*Saved entries:*

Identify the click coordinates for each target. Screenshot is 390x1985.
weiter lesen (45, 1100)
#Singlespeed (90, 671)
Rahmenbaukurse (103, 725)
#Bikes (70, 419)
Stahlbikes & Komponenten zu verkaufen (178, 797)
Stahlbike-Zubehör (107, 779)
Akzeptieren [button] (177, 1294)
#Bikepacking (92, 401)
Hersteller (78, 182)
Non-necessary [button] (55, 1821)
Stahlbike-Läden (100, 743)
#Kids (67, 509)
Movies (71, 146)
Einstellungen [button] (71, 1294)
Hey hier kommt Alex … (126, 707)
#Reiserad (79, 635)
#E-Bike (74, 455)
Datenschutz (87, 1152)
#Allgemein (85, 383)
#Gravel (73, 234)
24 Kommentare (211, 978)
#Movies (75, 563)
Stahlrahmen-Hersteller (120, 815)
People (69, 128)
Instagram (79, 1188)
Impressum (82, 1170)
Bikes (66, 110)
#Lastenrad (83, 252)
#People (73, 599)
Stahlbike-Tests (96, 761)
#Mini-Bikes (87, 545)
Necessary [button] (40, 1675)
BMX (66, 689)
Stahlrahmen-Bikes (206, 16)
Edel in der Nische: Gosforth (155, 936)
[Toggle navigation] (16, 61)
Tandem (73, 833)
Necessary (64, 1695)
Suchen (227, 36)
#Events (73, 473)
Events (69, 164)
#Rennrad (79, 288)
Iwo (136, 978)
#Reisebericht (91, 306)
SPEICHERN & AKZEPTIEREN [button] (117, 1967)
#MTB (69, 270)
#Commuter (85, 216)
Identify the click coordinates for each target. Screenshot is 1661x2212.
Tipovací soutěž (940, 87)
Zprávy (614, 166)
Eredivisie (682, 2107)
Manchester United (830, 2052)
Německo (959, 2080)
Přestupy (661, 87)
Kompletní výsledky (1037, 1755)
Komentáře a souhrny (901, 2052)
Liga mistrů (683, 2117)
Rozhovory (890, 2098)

*BRIEF:* The answer should be a single number giving how many lines in the records hold the word "button".

*EXERCISE ANSWER:* 5